Sunday, April 13, 2008

NC State law, school policy clash over guns

For Robert Lumley, the decision to bar his East Wake High School club marksmanship team from a statewide shooting tournament was as arresting as a shotgun blast. Less than a day before the March 15 district round of the decades-old N.C. Wildlife Resources Commission competition, one of East Wake's principals, with the support of the area superintendent who oversees that school, stopped the team from participating. The reason: Ammo and students don't mix, the school officials said.

Like districts across the nation, Wake County bans deadly weapons from campuses and prohibits students from carrying them on school trips. But the decision to bar the East Wake team from the tournament extends that prohibition to students participating in an off-campus event sponsored by a state agency and supervised by adults certified in firearms safety.

That call pits school policy against state law that allows firearms education at schools. The decision also runs counter to the efforts of wildlife agencies, hunting organizations and gun groups to recruit youths to replenish the dwindling number of hunters. It also underscores the tension between the fear of school massacres and the traditions of rural Wake, where hunting is still common. "I can appreciate the fact they may have a policy, but all the government agencies need to remember, they're there to serve the public," said Wes Seegars, chairman of the N.C. Wildlife Resources Commission. "There is something lost in a policy that does not serve the needs of the community."

The East Wake decision nullified months of practice by Lumley, a 17-year-old senior, and the rest of the 16-member marksmanship and orienteering team -- an offshoot of the school-approved FFA club, formerly known as the Future Farmers of America.
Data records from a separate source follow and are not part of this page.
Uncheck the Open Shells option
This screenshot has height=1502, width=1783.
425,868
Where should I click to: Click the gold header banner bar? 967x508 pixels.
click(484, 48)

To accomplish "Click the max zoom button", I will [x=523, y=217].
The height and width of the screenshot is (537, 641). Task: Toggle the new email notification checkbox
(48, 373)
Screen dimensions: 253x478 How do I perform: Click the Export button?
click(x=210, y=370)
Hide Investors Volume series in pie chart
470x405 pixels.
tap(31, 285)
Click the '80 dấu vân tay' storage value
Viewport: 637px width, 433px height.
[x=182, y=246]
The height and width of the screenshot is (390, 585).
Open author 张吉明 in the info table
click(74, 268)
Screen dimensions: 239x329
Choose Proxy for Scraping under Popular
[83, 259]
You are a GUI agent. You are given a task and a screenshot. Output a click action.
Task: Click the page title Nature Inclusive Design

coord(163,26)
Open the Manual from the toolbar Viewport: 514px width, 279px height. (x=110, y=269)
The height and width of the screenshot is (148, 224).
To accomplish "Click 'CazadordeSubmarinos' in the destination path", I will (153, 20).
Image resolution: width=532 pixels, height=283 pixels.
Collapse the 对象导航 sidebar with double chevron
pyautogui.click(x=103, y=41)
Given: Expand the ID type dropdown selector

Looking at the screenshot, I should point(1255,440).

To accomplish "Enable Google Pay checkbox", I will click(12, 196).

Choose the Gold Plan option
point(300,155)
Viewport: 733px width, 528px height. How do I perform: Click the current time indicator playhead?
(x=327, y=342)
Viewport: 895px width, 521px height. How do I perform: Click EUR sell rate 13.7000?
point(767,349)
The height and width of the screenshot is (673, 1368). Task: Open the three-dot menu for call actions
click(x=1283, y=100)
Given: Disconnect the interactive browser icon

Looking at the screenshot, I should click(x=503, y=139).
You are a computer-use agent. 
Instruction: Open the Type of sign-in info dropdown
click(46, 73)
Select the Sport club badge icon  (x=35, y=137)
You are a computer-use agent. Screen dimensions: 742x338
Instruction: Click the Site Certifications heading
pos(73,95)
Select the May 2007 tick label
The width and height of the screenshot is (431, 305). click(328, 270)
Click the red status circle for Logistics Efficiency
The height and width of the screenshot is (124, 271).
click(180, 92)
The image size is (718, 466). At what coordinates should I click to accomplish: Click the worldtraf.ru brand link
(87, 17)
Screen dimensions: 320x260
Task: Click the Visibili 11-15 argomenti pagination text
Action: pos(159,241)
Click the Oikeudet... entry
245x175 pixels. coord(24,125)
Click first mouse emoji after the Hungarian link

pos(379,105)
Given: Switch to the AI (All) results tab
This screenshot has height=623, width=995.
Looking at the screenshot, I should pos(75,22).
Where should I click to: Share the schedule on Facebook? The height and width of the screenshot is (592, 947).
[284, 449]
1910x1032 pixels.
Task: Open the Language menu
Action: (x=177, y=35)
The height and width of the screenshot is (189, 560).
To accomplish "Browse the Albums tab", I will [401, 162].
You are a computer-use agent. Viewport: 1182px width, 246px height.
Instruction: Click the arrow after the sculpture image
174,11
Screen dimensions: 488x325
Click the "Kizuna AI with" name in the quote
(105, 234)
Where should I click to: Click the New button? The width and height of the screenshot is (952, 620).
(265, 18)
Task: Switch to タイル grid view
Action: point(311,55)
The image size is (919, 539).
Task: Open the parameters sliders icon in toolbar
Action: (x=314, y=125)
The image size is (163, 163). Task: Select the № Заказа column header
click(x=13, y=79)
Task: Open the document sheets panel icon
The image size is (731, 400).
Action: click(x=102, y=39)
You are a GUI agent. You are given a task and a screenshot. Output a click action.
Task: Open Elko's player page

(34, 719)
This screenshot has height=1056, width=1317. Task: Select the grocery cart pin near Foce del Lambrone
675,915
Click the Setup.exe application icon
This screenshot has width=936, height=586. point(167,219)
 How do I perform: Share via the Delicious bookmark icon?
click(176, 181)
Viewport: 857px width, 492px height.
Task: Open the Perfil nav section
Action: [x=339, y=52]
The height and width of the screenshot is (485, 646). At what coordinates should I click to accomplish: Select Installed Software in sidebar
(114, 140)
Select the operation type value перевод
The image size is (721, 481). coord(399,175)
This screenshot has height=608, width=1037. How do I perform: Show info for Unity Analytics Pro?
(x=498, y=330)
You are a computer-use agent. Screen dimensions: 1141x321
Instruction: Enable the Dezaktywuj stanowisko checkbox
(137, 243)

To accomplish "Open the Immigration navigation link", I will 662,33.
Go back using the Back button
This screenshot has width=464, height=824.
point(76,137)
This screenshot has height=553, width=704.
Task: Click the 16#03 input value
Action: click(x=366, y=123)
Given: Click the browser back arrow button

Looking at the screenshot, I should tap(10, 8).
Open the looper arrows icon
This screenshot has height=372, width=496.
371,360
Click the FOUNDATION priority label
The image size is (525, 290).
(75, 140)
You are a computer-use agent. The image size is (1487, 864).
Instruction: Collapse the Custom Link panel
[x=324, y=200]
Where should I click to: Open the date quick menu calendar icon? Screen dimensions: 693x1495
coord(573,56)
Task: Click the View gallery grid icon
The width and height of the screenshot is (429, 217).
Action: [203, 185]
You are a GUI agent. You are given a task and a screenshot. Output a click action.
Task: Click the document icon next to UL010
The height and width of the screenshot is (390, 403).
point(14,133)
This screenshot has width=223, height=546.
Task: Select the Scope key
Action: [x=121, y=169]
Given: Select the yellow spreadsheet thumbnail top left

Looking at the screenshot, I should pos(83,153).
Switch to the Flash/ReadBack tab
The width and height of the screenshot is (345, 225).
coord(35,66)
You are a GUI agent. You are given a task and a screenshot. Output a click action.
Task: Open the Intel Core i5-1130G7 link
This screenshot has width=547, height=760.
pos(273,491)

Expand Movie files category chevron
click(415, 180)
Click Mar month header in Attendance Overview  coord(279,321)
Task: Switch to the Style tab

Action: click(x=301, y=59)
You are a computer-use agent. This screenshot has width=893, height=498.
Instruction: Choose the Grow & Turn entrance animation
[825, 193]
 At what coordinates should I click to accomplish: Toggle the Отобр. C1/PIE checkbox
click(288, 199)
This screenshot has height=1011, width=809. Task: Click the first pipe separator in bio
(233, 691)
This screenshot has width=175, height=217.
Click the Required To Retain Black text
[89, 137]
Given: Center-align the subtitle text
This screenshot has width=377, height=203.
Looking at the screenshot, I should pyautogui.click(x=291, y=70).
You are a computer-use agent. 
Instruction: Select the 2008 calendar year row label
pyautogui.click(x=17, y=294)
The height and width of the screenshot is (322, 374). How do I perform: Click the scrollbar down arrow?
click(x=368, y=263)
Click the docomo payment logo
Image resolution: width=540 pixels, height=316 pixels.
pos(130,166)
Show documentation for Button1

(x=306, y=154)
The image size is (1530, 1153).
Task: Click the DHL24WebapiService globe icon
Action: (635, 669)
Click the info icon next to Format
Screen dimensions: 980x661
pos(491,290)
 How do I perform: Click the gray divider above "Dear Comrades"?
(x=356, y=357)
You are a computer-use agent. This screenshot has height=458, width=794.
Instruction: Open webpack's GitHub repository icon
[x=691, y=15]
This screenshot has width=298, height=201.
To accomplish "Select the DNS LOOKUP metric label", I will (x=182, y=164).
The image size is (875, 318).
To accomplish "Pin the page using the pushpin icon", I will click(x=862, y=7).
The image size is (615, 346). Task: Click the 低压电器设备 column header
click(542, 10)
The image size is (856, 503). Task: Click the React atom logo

Lumley was riding with a team member the day before the tournament when he got the call that the principal "had put the red light on it," he said. "If we had more time, we could have done something about it," Lumley said....

The participation of Lumley's team in the shooting tournament came to the attention of school officials when another Wake school sought permission to participate. That request drew the attention of Danny Barnes, area superintendent, and Sebastian Shipp, one of four principals at East Wake, and prompted them to review the status of Lumley's marksmanship team. This led to East Wake not being allowed to compete because of district policy....

The Wildlife Commission tournament, now in its 30th year, is an incentive for middle school and high school students to participate in the hunter education course and is part of a larger effort to attract youths to hunting.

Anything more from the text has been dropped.